Polish Ugliness

Palace of Culture: Ugly or Not?

Palace of Culture: Ugly or Not?

A candidate for ugliest Polish place has got to be the outskirts of Raszyn near Warsaw. It would be difficult finding a worse aesthetic nightmare in the whole of Europe. Not only are the small architectural monsters by the side of the road pointless, artless and haphazard, but everything swims in a swamp of hideous billboards, banners and hoardings. Putting up these billboards is pointless because it is impossible to read anything amid the chaos. Polish people are constantly violating their public space and since the most precious elements of the cityscape cannot be protected, what possibility is their for the suburbs?
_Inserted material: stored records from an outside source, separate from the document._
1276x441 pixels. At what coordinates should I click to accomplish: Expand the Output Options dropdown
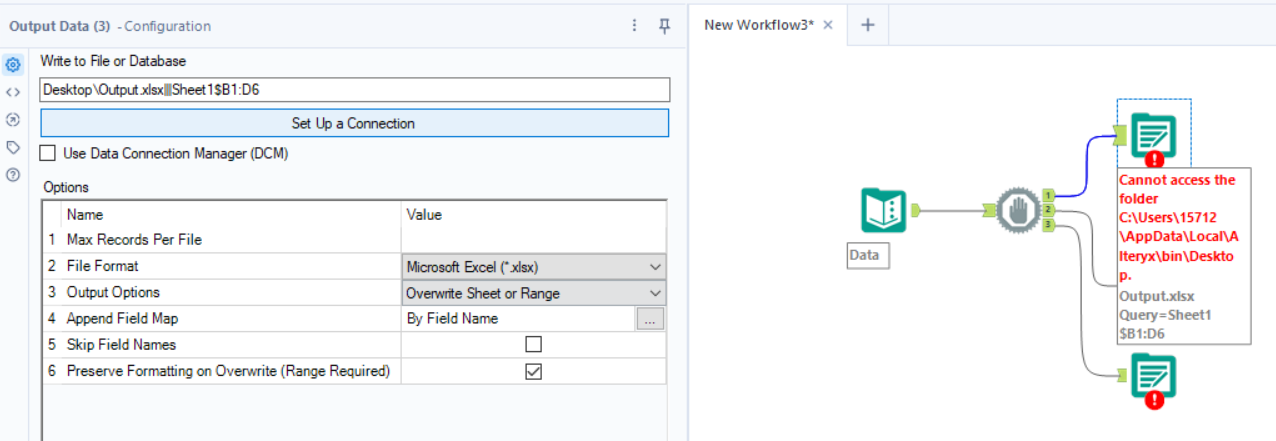click(x=534, y=293)
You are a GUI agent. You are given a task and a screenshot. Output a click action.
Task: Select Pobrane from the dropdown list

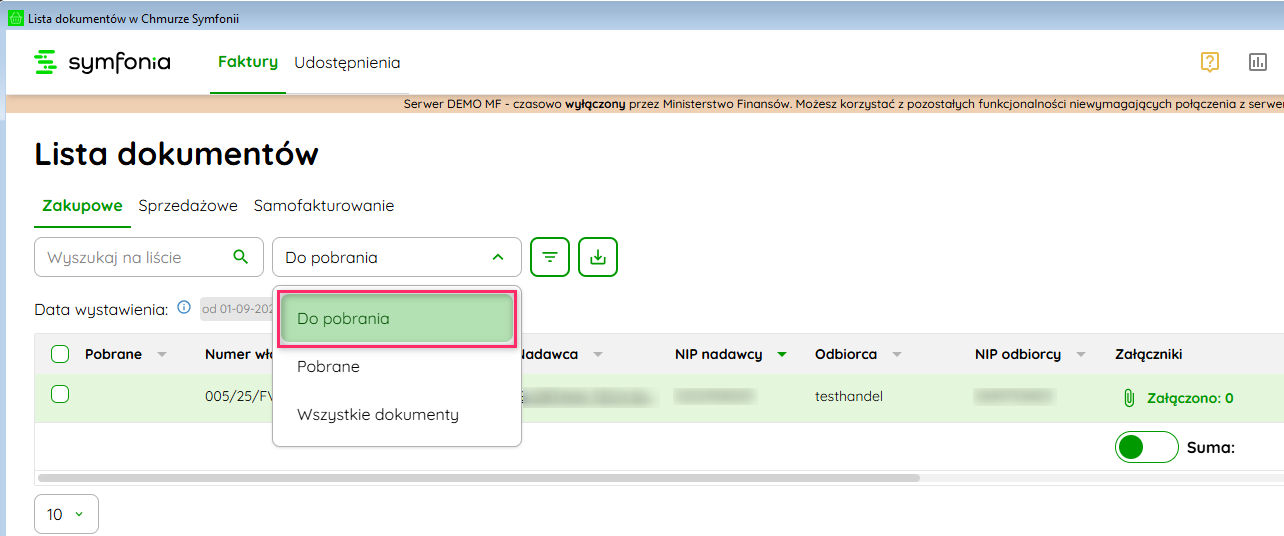tap(328, 367)
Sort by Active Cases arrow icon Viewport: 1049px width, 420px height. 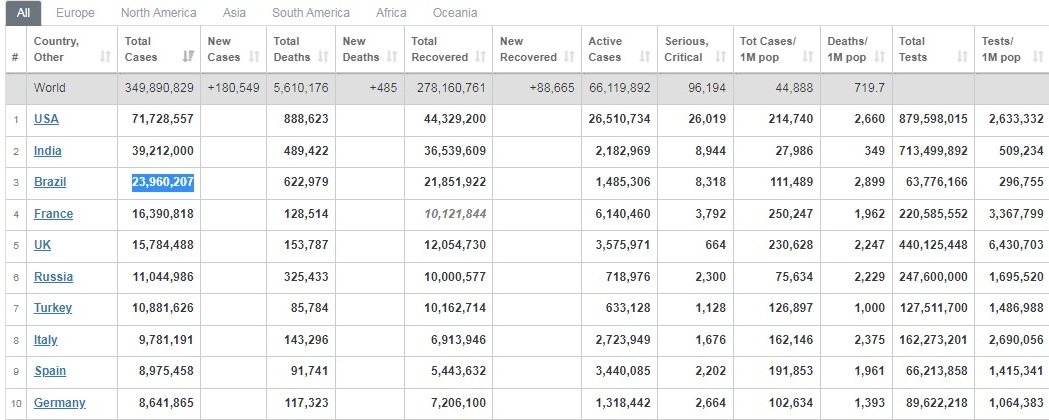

Raszyn is a pathological caricature of how impotent the public authorities are in Poland. In Wisła, the city where the world-famous ski jumper Adam Małysz grew up, a mix of architectural monsters prevails, from grotesque nouveaux-riches villas to gaudy advertisements. While in Raszyn the billboards stretch out over the dull Mazovian Plain, in Wisła the horrid hoardings rip through the spectacular mountain landscape. The Silesian Beskidy could be as beautiful and charming as the most quaint parts of the Czech, Hungarian, German, or perhaps even French and Swiss countryside. Why are Poles so set on ruining their own countryside? Poles realise that something is wrong. According to a TNS Polska survey, 82 percent of people think that advertisements should be banned in historical places. On the other hand, outdoor advertising bothers only 9 percent of Polish respondents. What they find most irritating is: litter (59 percent), dog faeces (47 percent), graffiti (44 percent), and dilapidated buildings (43 percent). However, there is hope because citizens seem to have some idea of how their cities should look and how they should not look.